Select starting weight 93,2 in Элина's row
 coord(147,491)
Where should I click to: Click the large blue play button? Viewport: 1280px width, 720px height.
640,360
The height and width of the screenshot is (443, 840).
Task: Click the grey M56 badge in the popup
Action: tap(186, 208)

···

PROBLEM DETAILS:
Transcribe all of the material exactly. Omit nothing.

EXPECTED ANSWER:
Select starting weight 93,2 in Элина's row
 coord(147,491)
Where should I click to: Click the large blue play button? Viewport: 1280px width, 720px height.
640,360
The height and width of the screenshot is (443, 840).
Task: Click the grey M56 badge in the popup
Action: tap(186, 208)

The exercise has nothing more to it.